What is dysmenorrhea?
Dysmenorrhea is classified into primary and secondary dysmenorrhea. In primary dysmenorrhea, no organic cause of the menstrual pain is found, although multiple theories exist in the medical literature as to why pain occurs. Dysmenorrhea is associated with a number of psychological symptoms, including depression, irritability, and insomnia, although it is not clear whether these psychological symptoms are causes or effects.
Secondary dysmenorrhea is painful menstruation that occurs in the setting of a known pelvic disease, such as endometriosis or adenomyosis; an infection such as endometritis, Pelvic inflammatory disease (PID), or a sexually transmitted disease; or anatomic abnormalities, such as uterine fibroids, ovarian cysts, or developmental abnormalities of the uterus, cervix, or vagina. Other potential factors include inflammatory bowel disease (IBD), use of a copper intrauterine device (IUD), and scar tissue from surgery.
The symptoms of dysmenorrhea involve dull lower abdominal pain or cramping at the midline. The discomfort may radiate to the lower back or thighs. It can be associated with a number of other symptoms, most commonly nausea and vomiting or fatigue. Dysmenorrhea can occur up to one to two days before the onset of menstrual flow and usually lasts for forty-eight to seventy-two hours. The most severe pain usually occurs on the first day of menstrual flow.

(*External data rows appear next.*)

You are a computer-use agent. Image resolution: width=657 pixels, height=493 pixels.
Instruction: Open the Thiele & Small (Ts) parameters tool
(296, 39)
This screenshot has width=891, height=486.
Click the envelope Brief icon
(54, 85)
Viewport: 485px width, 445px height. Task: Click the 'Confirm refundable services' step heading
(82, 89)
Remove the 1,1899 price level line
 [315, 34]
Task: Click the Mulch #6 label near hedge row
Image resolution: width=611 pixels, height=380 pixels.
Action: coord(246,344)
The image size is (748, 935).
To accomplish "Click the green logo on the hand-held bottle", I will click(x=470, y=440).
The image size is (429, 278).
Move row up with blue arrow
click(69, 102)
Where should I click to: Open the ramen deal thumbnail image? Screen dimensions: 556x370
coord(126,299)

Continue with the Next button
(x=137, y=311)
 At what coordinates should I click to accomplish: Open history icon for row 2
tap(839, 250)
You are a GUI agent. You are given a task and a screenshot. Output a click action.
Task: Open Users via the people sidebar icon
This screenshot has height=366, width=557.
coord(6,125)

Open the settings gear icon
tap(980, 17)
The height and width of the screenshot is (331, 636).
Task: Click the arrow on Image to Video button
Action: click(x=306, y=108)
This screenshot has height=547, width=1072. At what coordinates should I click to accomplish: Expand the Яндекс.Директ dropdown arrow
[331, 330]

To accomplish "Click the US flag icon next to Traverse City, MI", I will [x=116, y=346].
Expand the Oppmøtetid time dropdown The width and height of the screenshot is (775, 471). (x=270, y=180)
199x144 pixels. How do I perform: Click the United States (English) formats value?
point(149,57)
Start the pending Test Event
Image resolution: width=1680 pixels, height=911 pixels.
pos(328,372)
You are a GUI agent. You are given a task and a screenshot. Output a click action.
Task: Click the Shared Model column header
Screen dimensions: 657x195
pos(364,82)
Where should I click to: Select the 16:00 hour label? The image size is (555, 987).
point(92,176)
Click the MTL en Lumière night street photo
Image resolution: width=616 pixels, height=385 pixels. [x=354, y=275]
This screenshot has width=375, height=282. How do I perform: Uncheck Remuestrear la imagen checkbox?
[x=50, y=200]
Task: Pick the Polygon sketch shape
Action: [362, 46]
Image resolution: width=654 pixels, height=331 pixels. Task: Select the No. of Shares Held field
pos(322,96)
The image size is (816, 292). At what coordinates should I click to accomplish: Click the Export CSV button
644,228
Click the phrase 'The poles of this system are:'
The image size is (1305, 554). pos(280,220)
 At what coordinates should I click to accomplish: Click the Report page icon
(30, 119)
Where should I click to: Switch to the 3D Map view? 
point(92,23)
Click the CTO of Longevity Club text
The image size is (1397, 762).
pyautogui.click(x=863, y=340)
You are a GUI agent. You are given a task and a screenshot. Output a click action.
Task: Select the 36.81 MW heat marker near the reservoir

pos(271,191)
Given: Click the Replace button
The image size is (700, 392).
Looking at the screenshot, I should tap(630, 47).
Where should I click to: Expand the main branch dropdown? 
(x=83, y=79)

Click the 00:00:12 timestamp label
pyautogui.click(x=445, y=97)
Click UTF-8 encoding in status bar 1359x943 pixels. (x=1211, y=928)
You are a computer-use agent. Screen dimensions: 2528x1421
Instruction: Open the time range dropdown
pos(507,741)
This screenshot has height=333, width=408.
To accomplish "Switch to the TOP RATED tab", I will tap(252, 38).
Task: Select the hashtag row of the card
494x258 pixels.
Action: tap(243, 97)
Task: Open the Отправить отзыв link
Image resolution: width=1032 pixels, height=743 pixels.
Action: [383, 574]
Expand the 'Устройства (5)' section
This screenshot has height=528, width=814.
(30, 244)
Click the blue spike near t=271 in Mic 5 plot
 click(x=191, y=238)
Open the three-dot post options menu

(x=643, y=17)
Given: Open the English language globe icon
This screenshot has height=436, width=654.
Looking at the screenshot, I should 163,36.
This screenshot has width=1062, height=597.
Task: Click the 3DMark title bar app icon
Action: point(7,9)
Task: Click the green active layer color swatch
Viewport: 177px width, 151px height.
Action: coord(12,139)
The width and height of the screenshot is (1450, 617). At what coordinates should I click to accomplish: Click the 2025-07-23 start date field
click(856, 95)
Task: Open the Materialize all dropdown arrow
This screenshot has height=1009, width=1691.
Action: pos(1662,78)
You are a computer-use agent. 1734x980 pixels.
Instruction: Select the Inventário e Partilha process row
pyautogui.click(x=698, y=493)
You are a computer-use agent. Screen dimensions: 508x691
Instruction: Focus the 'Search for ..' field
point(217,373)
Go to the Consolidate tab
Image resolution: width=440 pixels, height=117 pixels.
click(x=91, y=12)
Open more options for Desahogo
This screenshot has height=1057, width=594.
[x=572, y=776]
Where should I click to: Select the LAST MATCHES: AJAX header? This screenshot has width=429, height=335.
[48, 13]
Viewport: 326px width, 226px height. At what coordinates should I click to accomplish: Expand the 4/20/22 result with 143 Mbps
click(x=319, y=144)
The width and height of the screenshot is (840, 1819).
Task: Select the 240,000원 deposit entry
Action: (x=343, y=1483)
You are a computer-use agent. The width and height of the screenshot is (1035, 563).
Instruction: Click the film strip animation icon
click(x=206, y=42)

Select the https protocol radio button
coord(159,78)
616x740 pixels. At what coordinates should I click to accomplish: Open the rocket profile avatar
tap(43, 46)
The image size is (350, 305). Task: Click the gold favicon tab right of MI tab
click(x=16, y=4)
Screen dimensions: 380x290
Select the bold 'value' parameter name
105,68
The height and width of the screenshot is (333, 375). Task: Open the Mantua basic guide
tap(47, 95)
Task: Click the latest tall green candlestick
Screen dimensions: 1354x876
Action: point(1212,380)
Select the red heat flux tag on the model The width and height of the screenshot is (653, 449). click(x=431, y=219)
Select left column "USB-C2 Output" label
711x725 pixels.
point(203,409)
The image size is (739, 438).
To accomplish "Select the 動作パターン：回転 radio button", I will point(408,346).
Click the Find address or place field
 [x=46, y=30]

Treatment is recommended if dysmenorrhea interferes with the activities of daily living. The two most common treatments are hormones and nonsteroidal anti-inflammatory drugs (NSAIDs). Ibuprofen is particularly effective and commonly prescribed in doses of 600 and even 800 milligrams every six hours, which exceeds the over-the-counter limits of 400 milligrams every six hours. Ibuprofen should never be taken on an empty stomach or by women with gastric conditions that are contraindications to the drug. In women who do not desire pregnancy, combined hormonal contraception, either in the form of birth control pills, patches, vaginal rings, or hormone-containing IUDs, are an effective method of controlling dysmenorrhea, as they can reduce the volume of blood flow. A progestin-only birth control injection or implant may also be effective. If combined hormonal contraception is utilized, dosing in a continuous or extended fashion can help to reduce symptoms.
In women nearing menopause, hormones that artificially induce menopause can serve as a bridge until natural menopause occurs. In women with primary dysmenorrhea whose symptoms do not improve after six to twelve months of medical treatment, laparoscopy may be considered to search for organic causes of pain.
In secondary dysmenorrhea, the treatment of any underlying pelvic disease may ameliorate the symptoms. For instance, anatomic abnormalities may be amenable to surgery. Endometriosis may be treated with hormones or removal procedures.
Pain from either primary or secondary amenorrhea is often responsive to prostaglandin synthetase inhibitors, such as ibuprofen. These drugs decrease the levels of prostaglandins (which cause uterine cramping) in the menstrual blood. Patients with psychological symptoms accompanying their dysmenorrhea may benefit from psychological counseling and therapy. In cases of dysmenorrhea that resist standard treatment, a number of alternate treatments have been tried, with varying levels of success. They include nonspecific analgesics (such as opiates), acupuncture, and even surgical procedures such as presacral neurectomy, the interruption of the nerves going to the uterus. Relaxation techniques, application of heat (such as through a heating pad or hot shower), and exercise provide relief to some women.